Directions:
A – Turn the paragraph beginning "Get your facts straight" in the advice on raising concerns with a boss into a short bulleted list that keeps its main points.
B – Continue the advice on raising concerns with a boss from the last sentence shown.

Document excerpt:
## BEGIN

Get your facts straight. Be sure to have evidence in hand to support your position or to back up any allegation you’re making, advises Mark Murphy, CEO of Atlanta-based leadership training firm Leadership IQ and the author of several books on workplace communication and talent management strategies. Avoid softening your message with words like “I feel,” since doing so suggests that your message is based on emotions rather than objective reality, Murphy says. And don’t just present your boss with bad news, he advises; instead, come armed with solutions to the problem you’re identifying.
Focus on the organization’s interests. Frame your concerns in terms of what’s best for the company, Goldberg says. If you’re confident your boss is on shaky legal ground, explain why you think that and what the consequences could be. “Widen the aperture,” she suggests, “so [your boss] sees the situation from different perspectives.”

## END

(Entries on target coordinates)
## BEGIN

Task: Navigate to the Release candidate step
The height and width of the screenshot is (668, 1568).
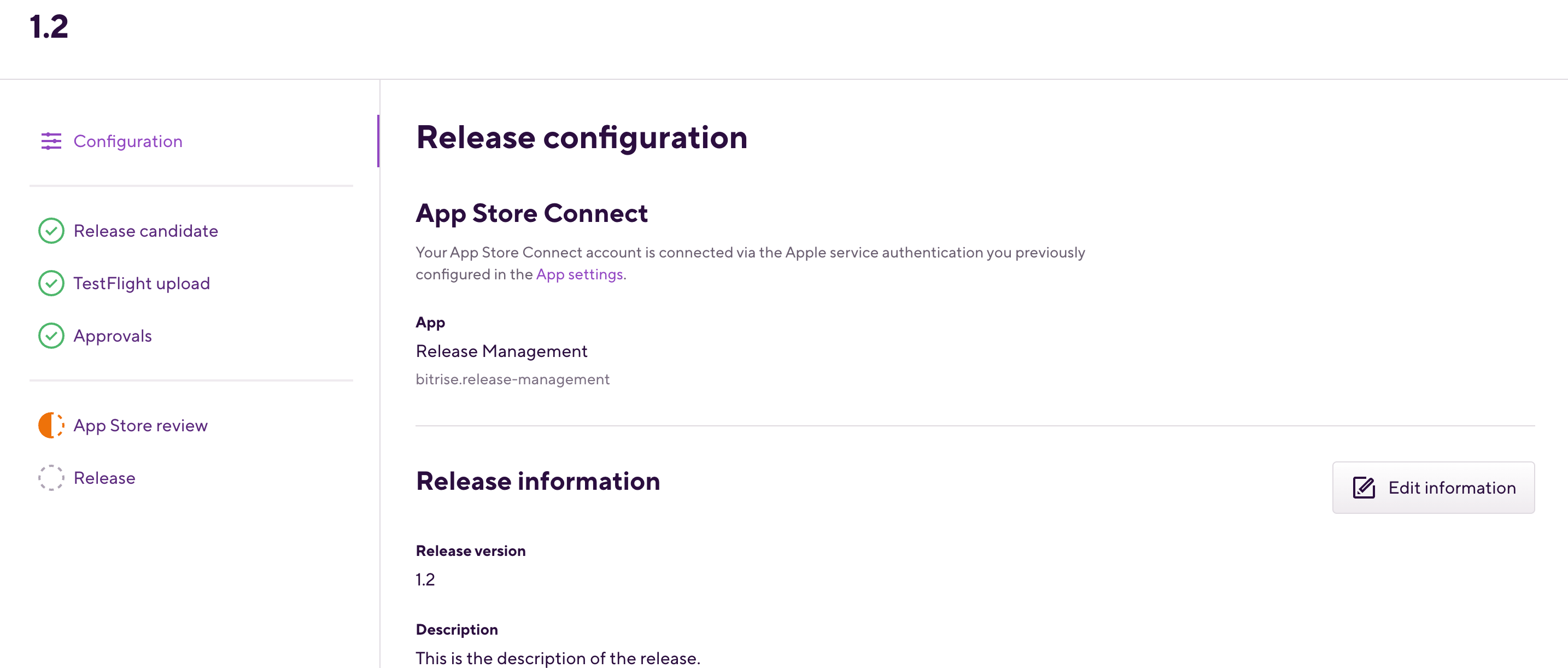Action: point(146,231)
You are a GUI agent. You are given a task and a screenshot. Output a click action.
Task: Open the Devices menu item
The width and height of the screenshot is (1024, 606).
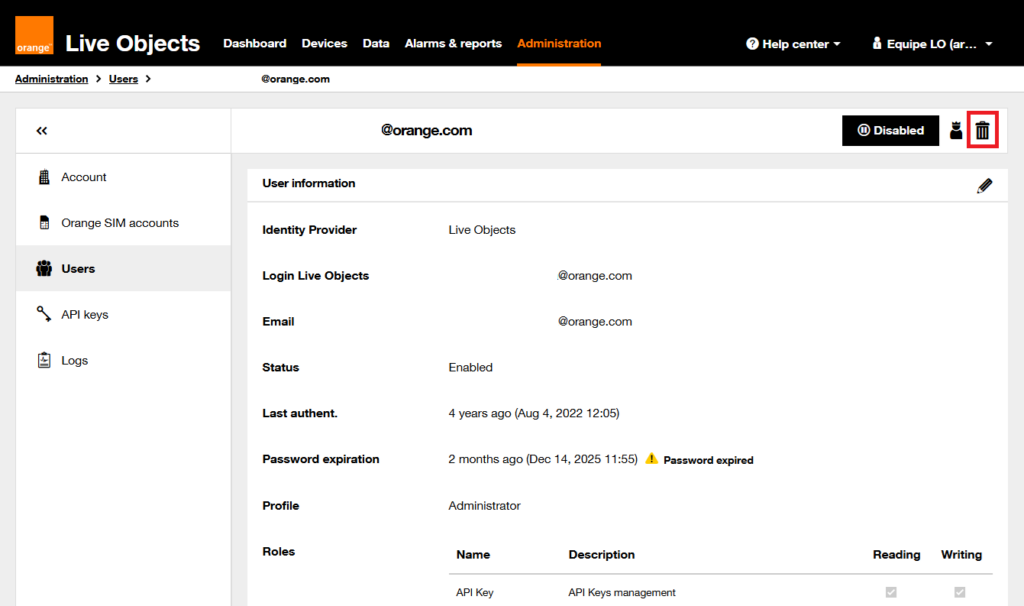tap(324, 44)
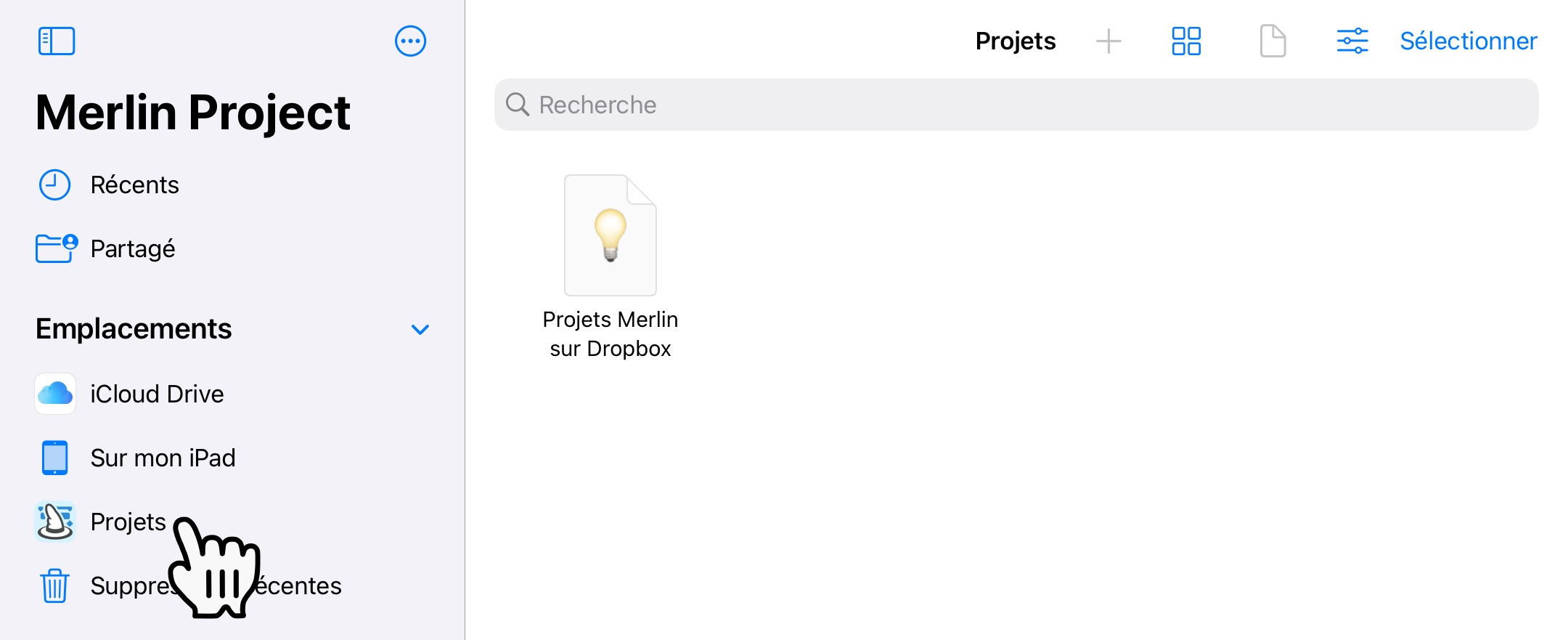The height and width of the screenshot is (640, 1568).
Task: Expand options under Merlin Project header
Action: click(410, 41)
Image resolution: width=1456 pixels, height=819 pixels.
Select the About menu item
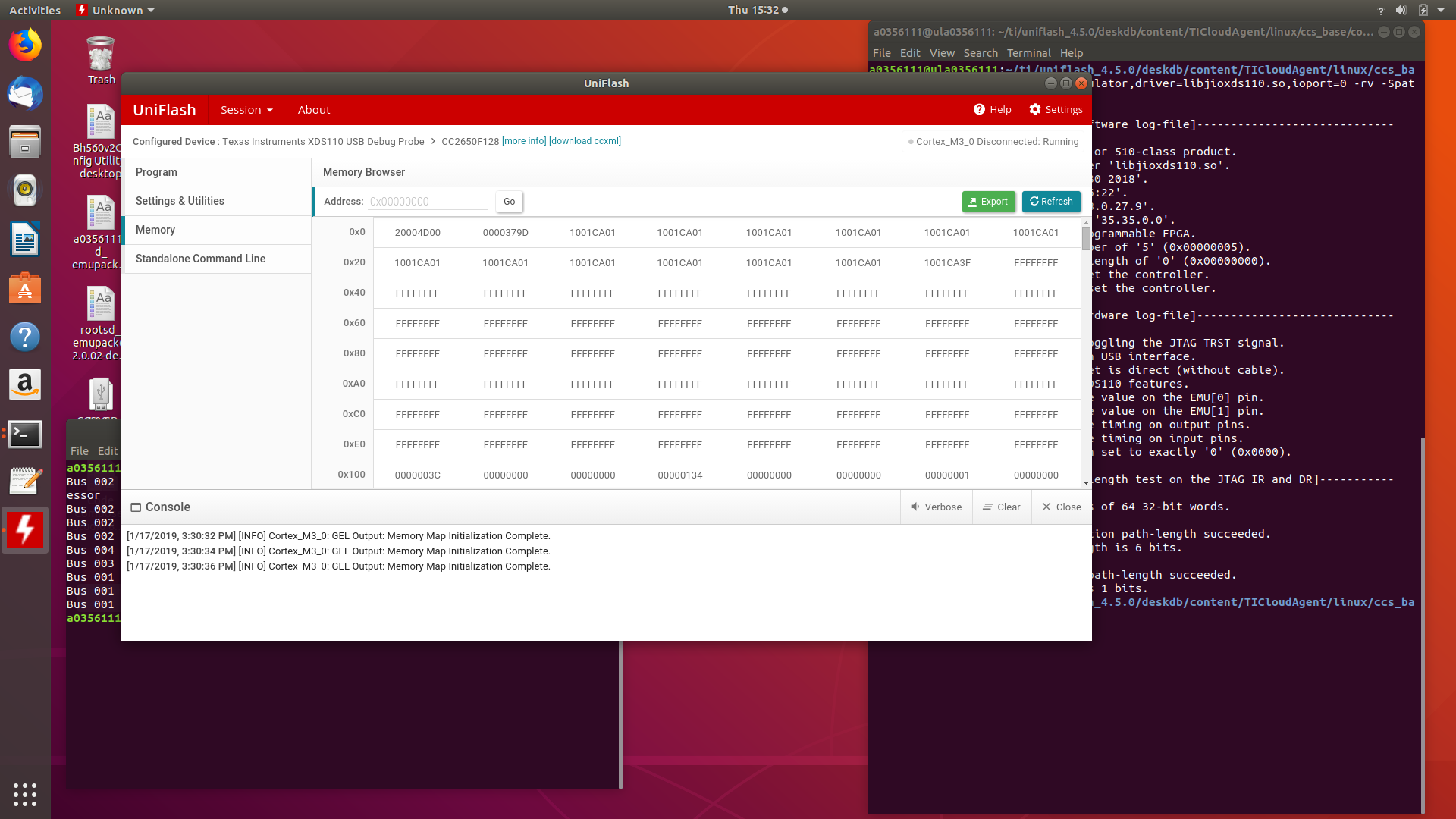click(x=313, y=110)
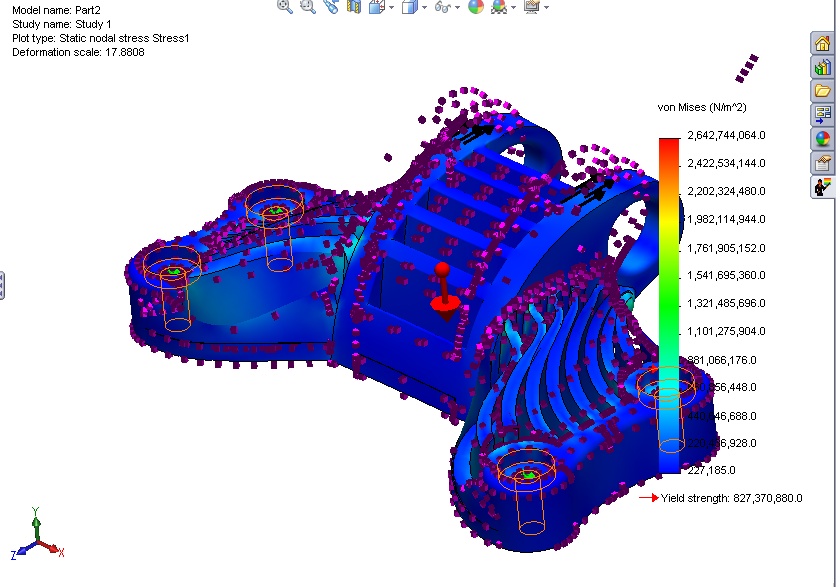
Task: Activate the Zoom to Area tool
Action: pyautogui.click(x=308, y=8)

## END

Outputs:
A –
- Have evidence ready to support your position or any allegation you make, according to Mark Murphy, CEO of the Atlanta-based leadership training firm Leadership IQ and author of several books on workplace communication and talent management.
- Don't soften your message with phrases like "I feel," because they suggest it rests on emotion rather than objective reality.
- Don't bring your boss only bad news. Bring solutions to the problem you raise.

B –
Keep your emotions in check. There’s nothing wrong with being passionate about the issue you’re presenting to your boss, but displaying negative emotions such as anger and frustration can undermine your credibility. “Allow yourself to be informed [by emotions] but not held hostage by them,” Detert advises.
Pick your battles. Think about whether engaging in a potential battle is likely to help or hinder your ability to achieve larger goals. For example, consider whether securing resources to address one problem will make it harder to get a more important project funded later, Detert says.
Trust, but verify. Even if you’re confident your boss got the message you wanted to send, be sure to follow up, Griffin advises. Speak with other employees who have shared your concerns to confirm that the issue has been resolved, and summon the courage to check in with your boss to ensure there are no hard feelings.
Rita Zeidner is a freelance writer in Falls Church, Va.
Photograph by Isbjorn/iStock.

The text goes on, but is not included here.